2020 Challenges to Travel Retail
This article aims to briefly highlight the various challenges facing the travel retail industry in 2020 and provide some insight into the issues from the travel retail perspective.
Brexit & the Excise Duty Directive
At the end of the transition period, 1 January at the earliest, the European Commission has confirmed that under existing rules the UK would be treated as a third country and consequently, duty and tax free sales should be permitted for EU-UK passengers and vice-versa, as is the case for passengers to and from other third countries.
Exact details of how this will function heavily depends on the outcome of the future relationship negotiations, as well as if the UK decides to trigger an extension to the transition period.
Throughout 2020, ETRC will be working closely with the European Commission, EU Member States and UK governments to ensure we get the best operating possible conditions for retailers and suppliers after 1 January 2021.
Air Passenger Rights
Retail is the largest single component of non-aeronautical revenues at European airports and is particularly important to the funding of some smaller airports, which struggle to break even. Given the intense pressure upon airports to lower charges to airlines, creating the conditions for a strong retail and commercial business is the only way that many of these airports will be commercially viable.
The travel retail industry believes that the current revision of the EU Regulation 261/2004 on Air Passenger Rights presents a unique opportunity to enhance passenger rights, to protect their interests and provide a permanent solution that safeguards airport retail revenues against future airline policies. ETRC calls for the Regulation on Air Passenger Rights to be amended to allow passengers the right to bring airport purchases on-board at no extra cost and in addition to the prescribed hand baggage. The revision of the Regulation provides a unique opportunity to protect passengers’ interests and to permanently safeguard essential retail revenues for European airports.
The position of the European Parliament, adopted in 2014, included a provision allowing for passengers to bring at least one bag of airport shopping free of charge in addition to the prescribed hand baggage. The priority for the industry in 2020 is to ensure this amendment is preserved, by engaging with the relevant stakeholders in the process. The Croatian Presidency have reopened discussions and aim for Council to adopt a common position on air passenger rights by the end of June.
ETRC therefore asks that the revision of EU Regulation 261/2004 includes a clear and unambiguous reference to the right of passengers to carry onboard personal items, including airport purchases, at no extra cost.
Sustainability and responsibility
Sustainability will be a big topic for the travel retail industry going forward, and were the key themes underlying the discussions at the annual Business Forum of the European Travel Retail Confederation (ETRC) which took place in Amsterdam in January.
Customers are increasingly concerned with sustainability, and the duty free and travel retail industry need to disrupt or be disrupted.

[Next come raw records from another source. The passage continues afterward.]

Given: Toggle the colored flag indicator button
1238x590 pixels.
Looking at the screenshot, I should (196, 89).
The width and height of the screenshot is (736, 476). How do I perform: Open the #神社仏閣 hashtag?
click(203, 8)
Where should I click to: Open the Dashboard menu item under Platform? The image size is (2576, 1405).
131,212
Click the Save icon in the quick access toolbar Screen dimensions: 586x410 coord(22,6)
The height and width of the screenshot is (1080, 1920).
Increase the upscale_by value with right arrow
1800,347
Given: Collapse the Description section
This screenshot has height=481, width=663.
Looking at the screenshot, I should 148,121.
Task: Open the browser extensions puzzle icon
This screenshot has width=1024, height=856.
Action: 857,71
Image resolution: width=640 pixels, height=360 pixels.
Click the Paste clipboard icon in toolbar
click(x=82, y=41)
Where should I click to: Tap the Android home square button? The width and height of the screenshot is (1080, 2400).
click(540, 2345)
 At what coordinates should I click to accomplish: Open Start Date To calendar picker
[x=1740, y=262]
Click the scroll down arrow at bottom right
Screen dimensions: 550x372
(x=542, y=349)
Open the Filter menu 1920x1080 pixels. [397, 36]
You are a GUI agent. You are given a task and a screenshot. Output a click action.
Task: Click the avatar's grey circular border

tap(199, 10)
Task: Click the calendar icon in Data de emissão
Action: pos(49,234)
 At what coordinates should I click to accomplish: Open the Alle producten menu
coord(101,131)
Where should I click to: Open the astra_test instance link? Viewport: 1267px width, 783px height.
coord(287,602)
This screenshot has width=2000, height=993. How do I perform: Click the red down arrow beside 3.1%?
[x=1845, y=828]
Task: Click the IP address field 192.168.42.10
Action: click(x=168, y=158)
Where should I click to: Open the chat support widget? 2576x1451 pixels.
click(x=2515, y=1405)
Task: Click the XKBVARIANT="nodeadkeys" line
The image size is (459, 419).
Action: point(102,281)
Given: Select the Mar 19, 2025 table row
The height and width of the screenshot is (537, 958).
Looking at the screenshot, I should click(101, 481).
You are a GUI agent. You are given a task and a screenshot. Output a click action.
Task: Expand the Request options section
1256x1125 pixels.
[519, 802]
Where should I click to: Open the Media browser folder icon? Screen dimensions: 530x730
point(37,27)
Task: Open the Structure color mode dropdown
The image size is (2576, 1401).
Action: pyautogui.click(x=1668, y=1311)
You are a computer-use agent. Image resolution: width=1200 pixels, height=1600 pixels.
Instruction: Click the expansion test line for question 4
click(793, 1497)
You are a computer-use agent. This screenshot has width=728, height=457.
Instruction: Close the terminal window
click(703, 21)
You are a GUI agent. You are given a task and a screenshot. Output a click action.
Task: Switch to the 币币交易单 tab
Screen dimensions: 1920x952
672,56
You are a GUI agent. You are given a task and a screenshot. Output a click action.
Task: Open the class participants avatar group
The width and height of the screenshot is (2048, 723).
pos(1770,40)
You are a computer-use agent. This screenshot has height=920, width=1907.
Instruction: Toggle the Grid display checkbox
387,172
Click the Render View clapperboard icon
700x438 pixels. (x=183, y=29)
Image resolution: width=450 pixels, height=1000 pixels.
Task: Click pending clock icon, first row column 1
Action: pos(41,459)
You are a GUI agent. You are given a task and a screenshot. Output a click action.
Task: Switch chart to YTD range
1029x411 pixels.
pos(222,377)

ETRC is working with key stakeholders to establish best practices in the sector that will benefit both the consumer and industry. As a first step, ETRC have collaborated with Pi Insight on research into the role of sustainability on the consumer’s decision making process, with the results also being presented at the annual Business Forum in January.
As part of ETRC efforts to drive the channel towards an action-orientated approach on sustainability, ETRC issued in February Recommendations on Use of STEBs and carrier bags in Duty Free and Travel Retail.
These recommendations are aimed at supporting retailers, airports and airlines to minimize the environmental impact of their operations while taking into account specificities in terms of security, safety and operational requirements, by encouraging a correct and responsible use of STEBs and carrier bags in Duty Free and Travel Retail.
Labelling requirements and a digital platform for the industry
One of the key challenges for the industry is increased labelling requirements across food, alcohol and beauty products. To meet this challenge, the ETRC Digital Platform is moving to phase 2 in February 2020. The aim is to create a fully functional digital platform to give consumers access to product information in multiple languages duty free and travel retail, and to collect consumer feedback to support advocacy campaign.
The benefits of such a platform are multiple. From a business perspective, it preserves travel retail exclusives, facilitate supply chain processes and reduce costs from onerous labelling requirements. From a consumer perspective, it will increase transparency and interaction. From a sustainability perspective, it will help to reduce overall packaging in products.
The second Meeting of the Parties to the Protocol to Eliminate Illicit Trade in Tobacco Products (MOP2) will take place in November 2020. A decision was taken at MOP1 to delay a study looking at the extent to which duty free contributes to illicit trade. Instead of commencing work on the study, the WHO member countries decided to produce a Roadmap for the Duty-Free research, which will be presented at the meeting in November. This Roadmap will set out the timelines and steps required before initiating the evidence-based research.
The industry, led by Duty Free World Council (DFWC), is campaigning in 2020 for the study to only be commissioned once all the active provisions of the ITP have been implemented and that any research must be transparent, independent and with full industry participation.